American cultural regions mapped through the lexical analysis of social media

Thomas Louf,Bruno Gonçalves,Jose J. Ramasco,David Sanchez,Jack Grieve
DOI: https://doi.org/10.1057/s41599-023-01611-3
2023-04-18
Abstract:Cultural areas represent a useful concept that cross-fertilizes diverse fields in social sciences. Knowledge of how humans organize and relate their ideas and behavior within a society helps to understand their actions and attitudes towards different issues. However, the selection of common traits that shape a cultural area is somewhat arbitrary. What is needed is a method that can leverage the massive amounts of data coming online, especially through social media, to identify cultural regions without ad-hoc assumptions, biases or prejudices. This work takes a crucial step in this direction by introducing a method to infer cultural regions based on the automatic analysis of large datasets from microblogging posts. The approach presented here is based on the principle that cultural affiliation can be inferred from the topics that people discuss among themselves. Specifically, regional variations in written discourse are measured in American social media.

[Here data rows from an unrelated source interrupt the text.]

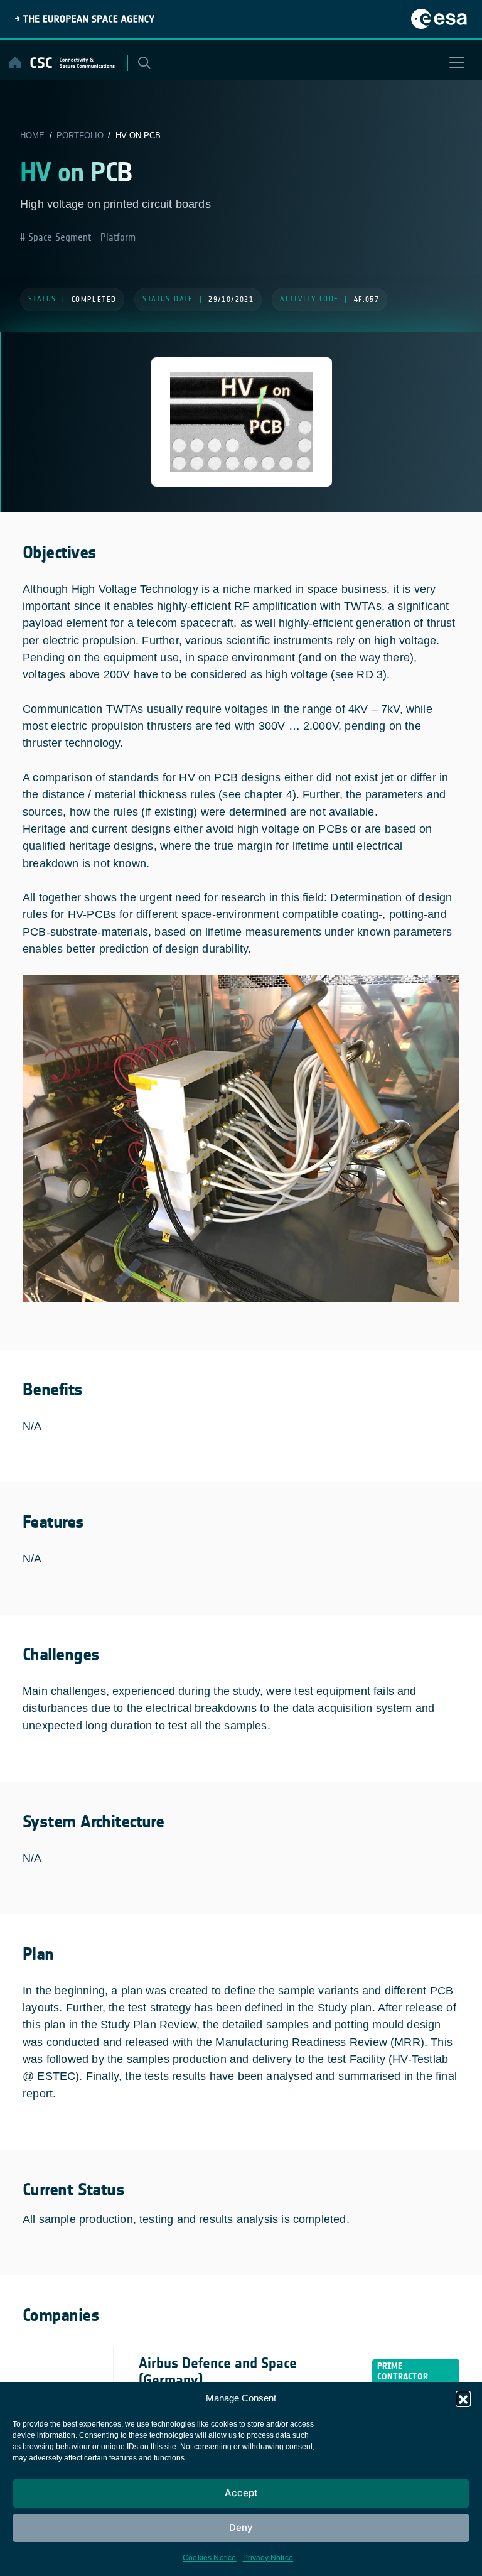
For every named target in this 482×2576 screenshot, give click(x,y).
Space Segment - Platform (80, 237)
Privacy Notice (268, 2557)
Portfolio (79, 135)
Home (32, 135)
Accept (241, 2493)
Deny (241, 2527)
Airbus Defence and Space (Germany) (218, 2372)
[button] (463, 2398)
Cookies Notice (210, 2557)
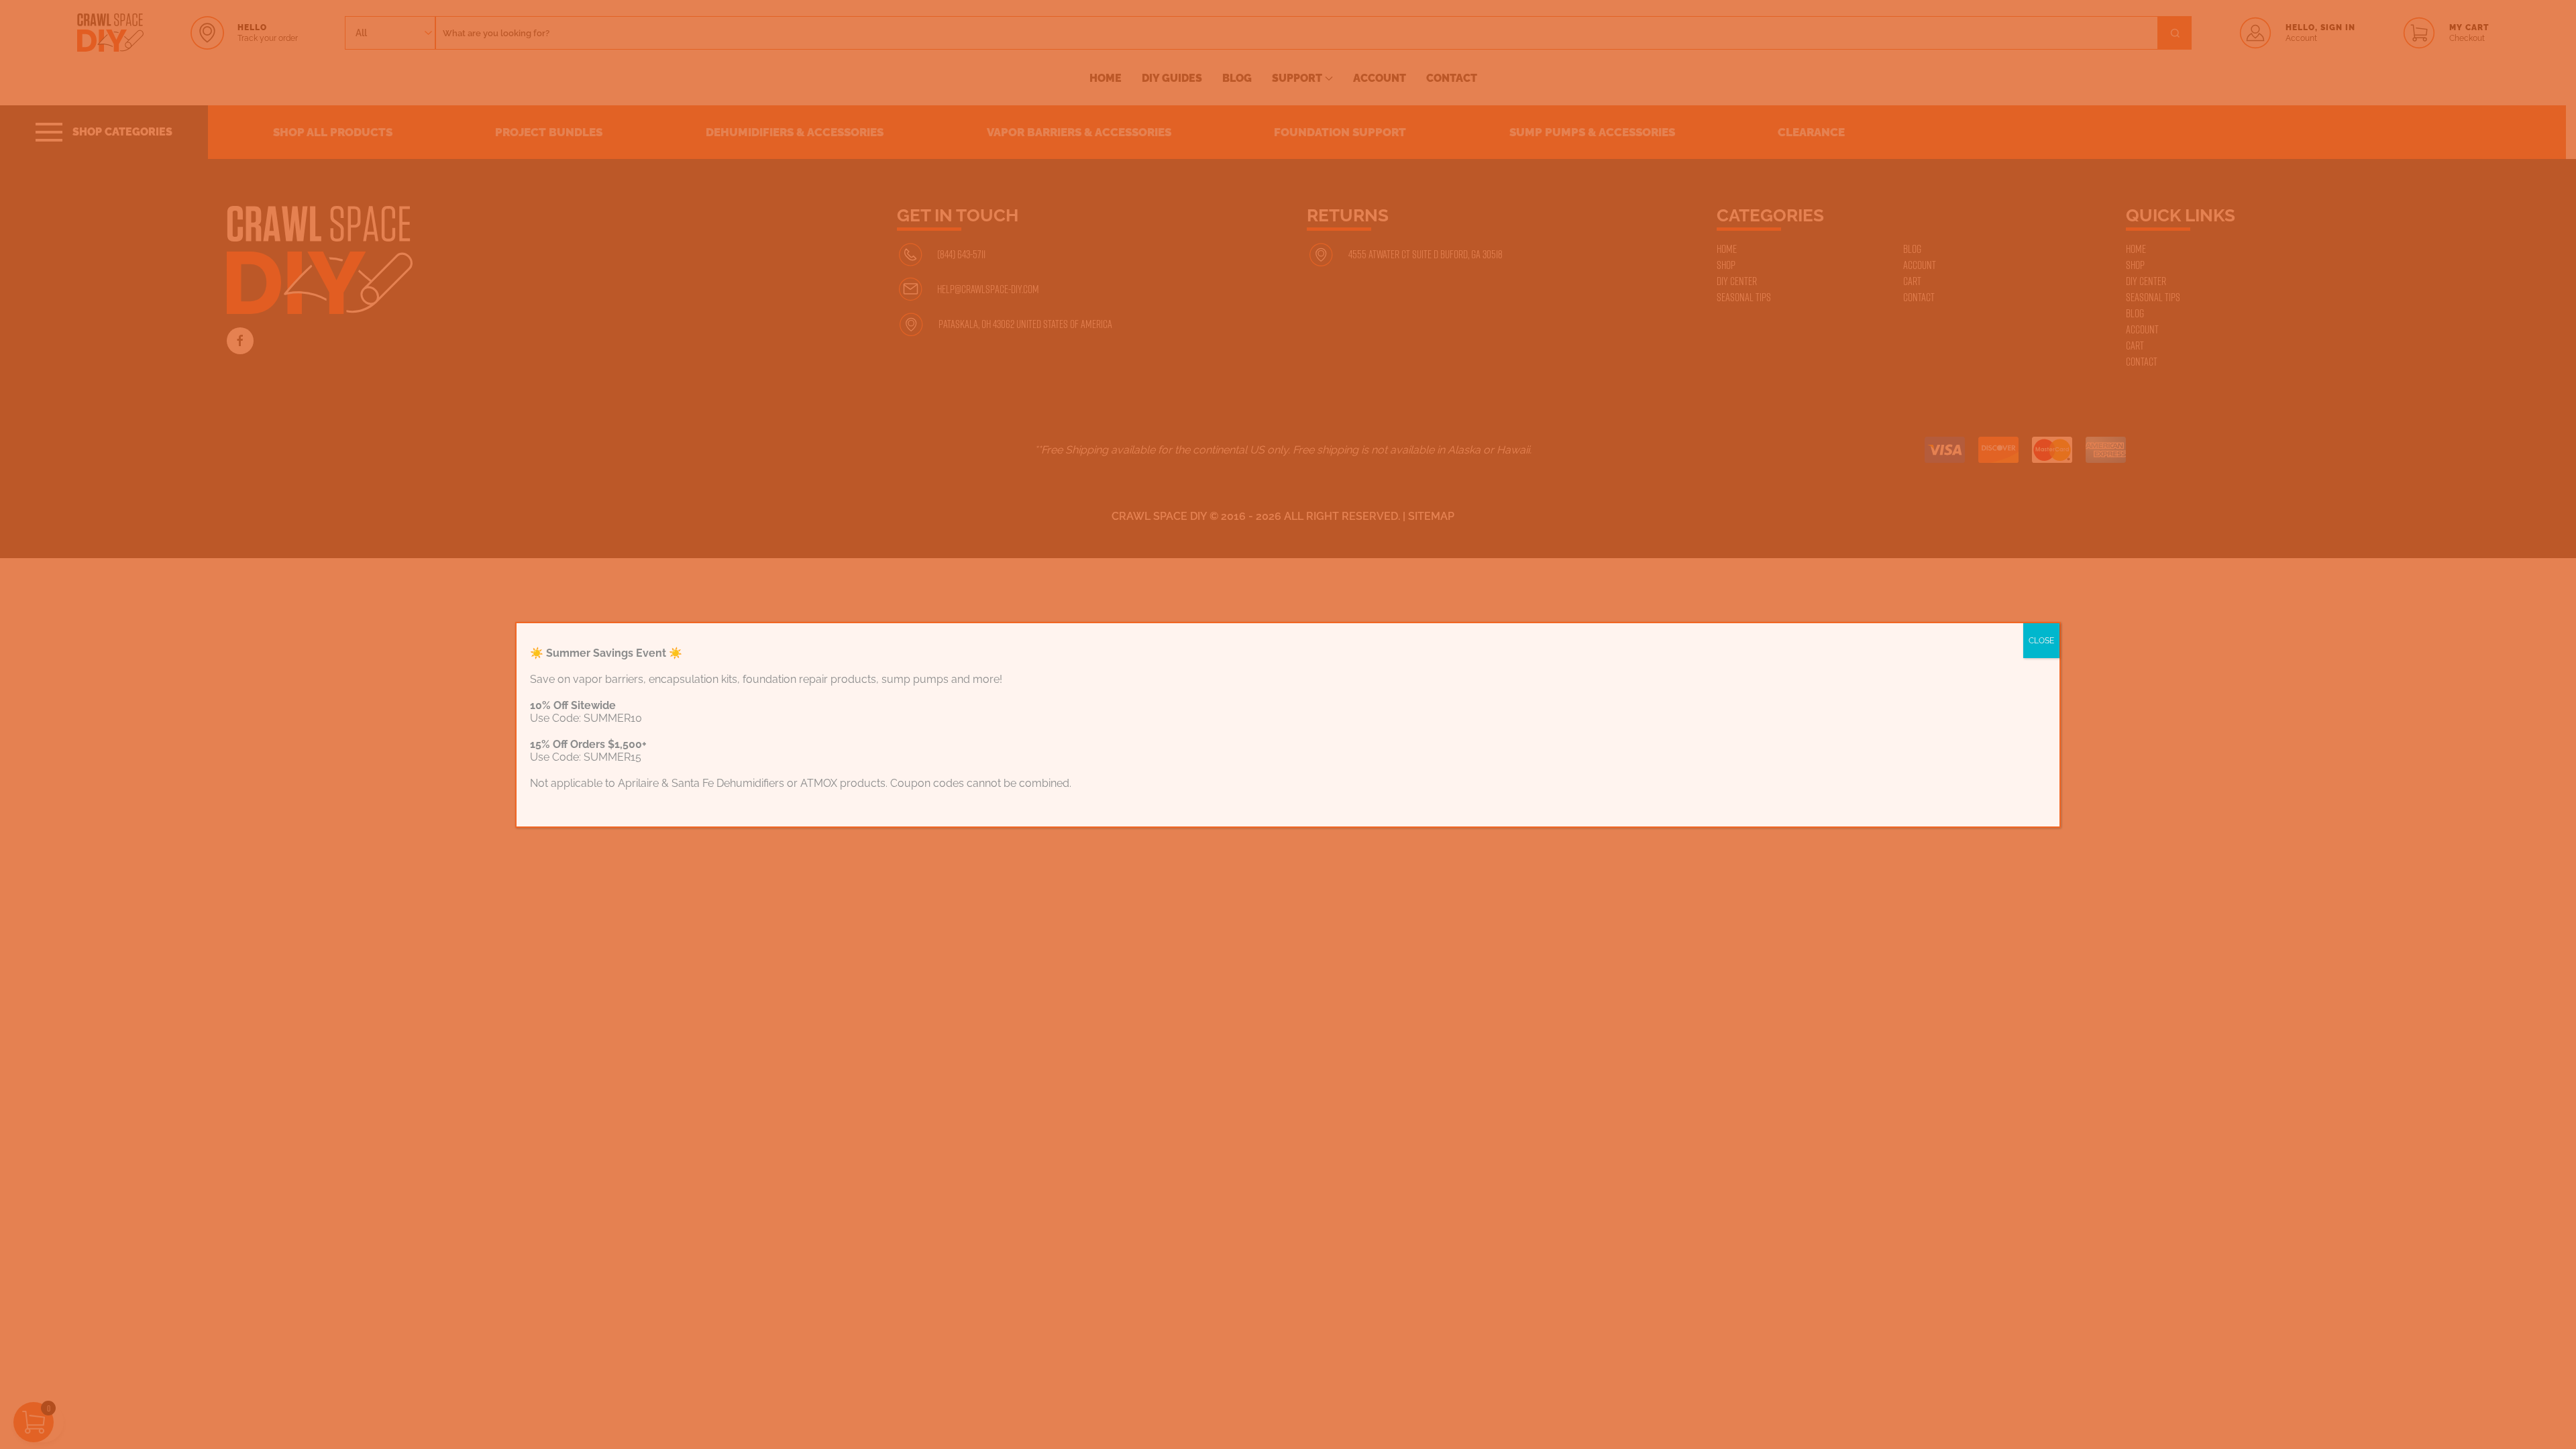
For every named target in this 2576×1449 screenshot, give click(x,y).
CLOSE (2041, 640)
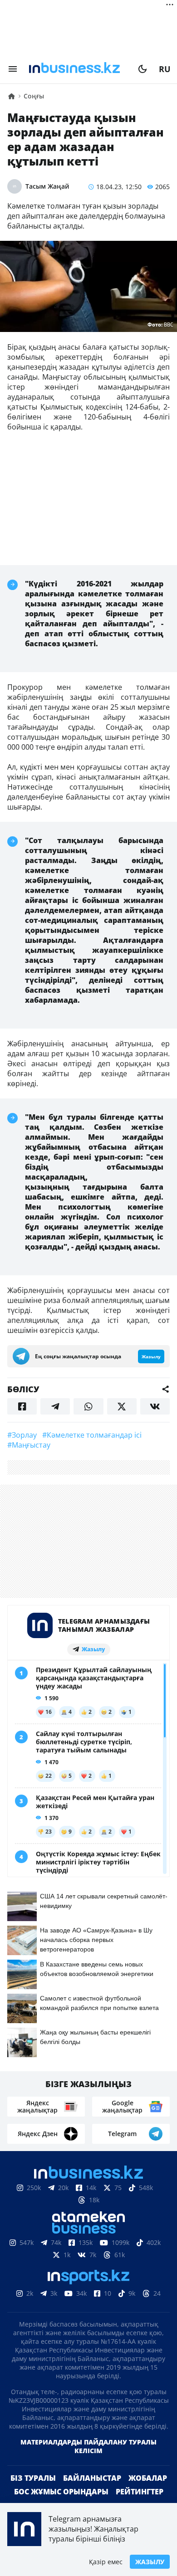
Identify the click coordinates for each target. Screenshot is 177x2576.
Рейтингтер (139, 2492)
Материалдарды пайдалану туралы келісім (88, 2446)
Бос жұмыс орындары (61, 2492)
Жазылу (149, 2561)
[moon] (142, 69)
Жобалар (147, 2478)
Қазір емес (106, 2561)
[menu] (13, 69)
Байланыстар (92, 2478)
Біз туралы (33, 2478)
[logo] (78, 69)
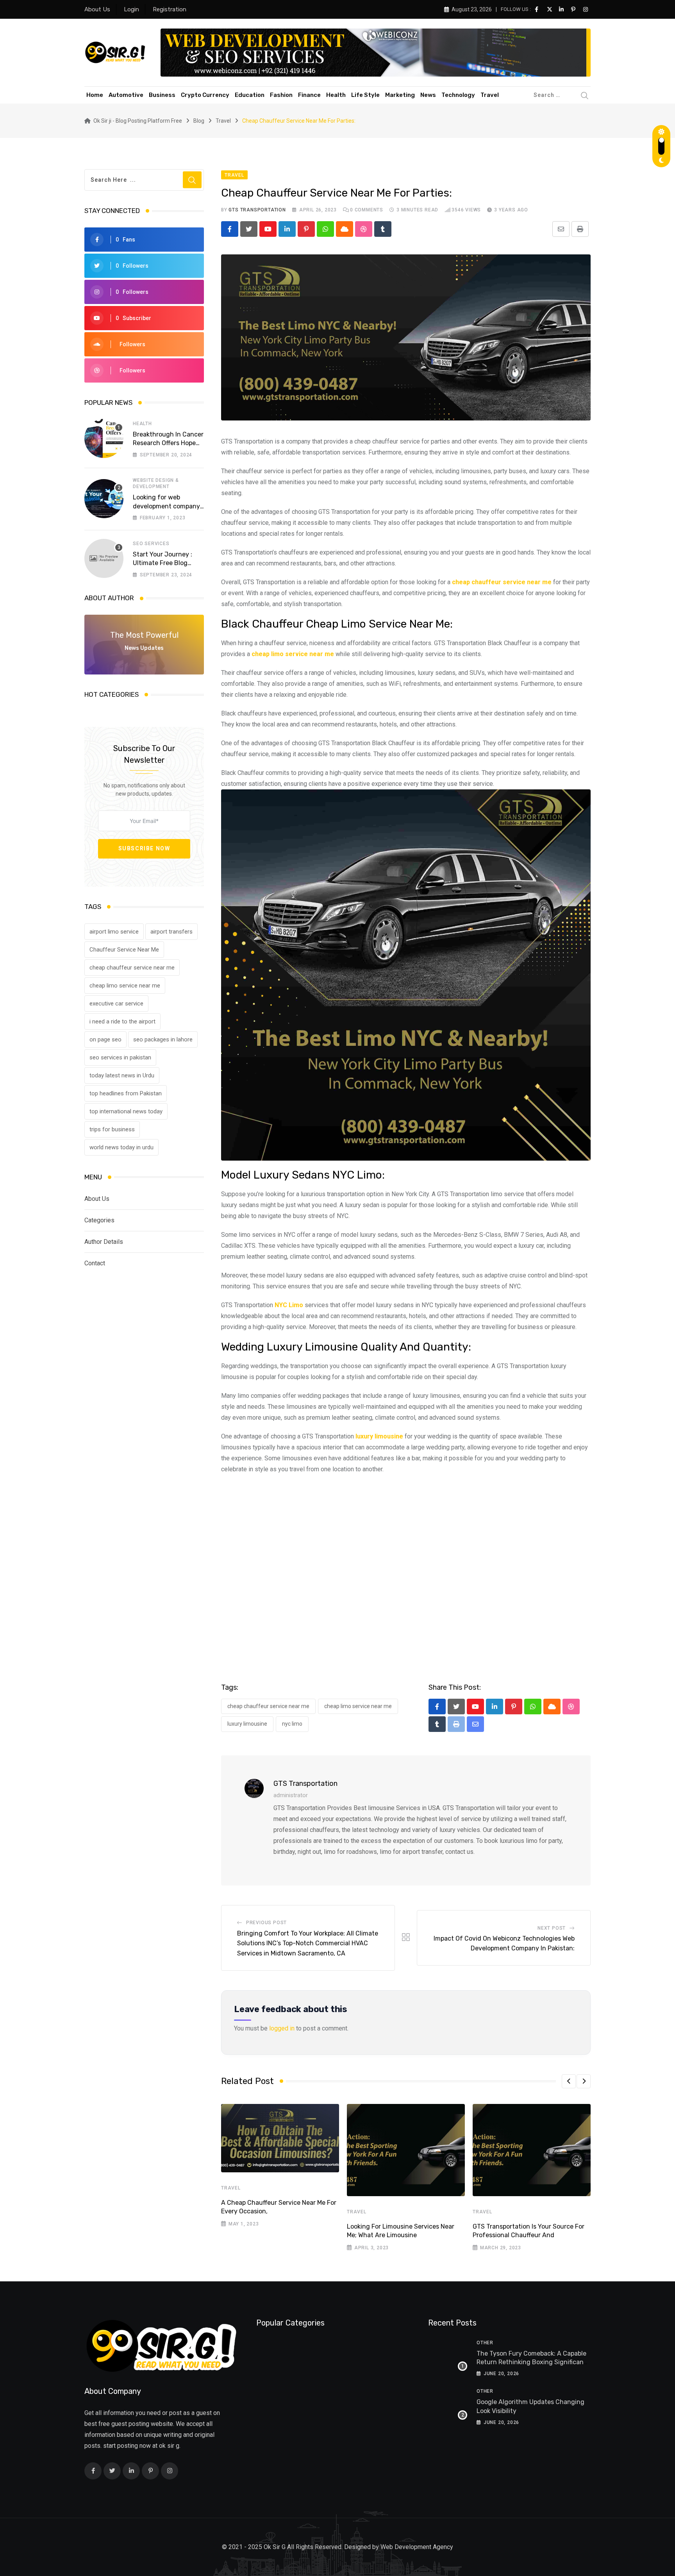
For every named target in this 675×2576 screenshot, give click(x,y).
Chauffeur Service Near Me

From the frequency distributions of content words in geotagged Tweets, the regional hotspots of words' usage are found, and from there, principal components of regional variation are derived. Through a hierarchical clustering of the data in this lower-dimensional space, this method yields clear cultural areas and the topics of discussion that define them. It uncovers a manifest North-South separation, which is primarily influenced by the African American culture, and further contiguous (East-West) and non-contiguous divisions that provide a comprehensive picture of today's cultural areas in the US.
Computation and Language,Computers and Society,Social and Information Networks,Physics and Society
What problem does this paper attempt to address?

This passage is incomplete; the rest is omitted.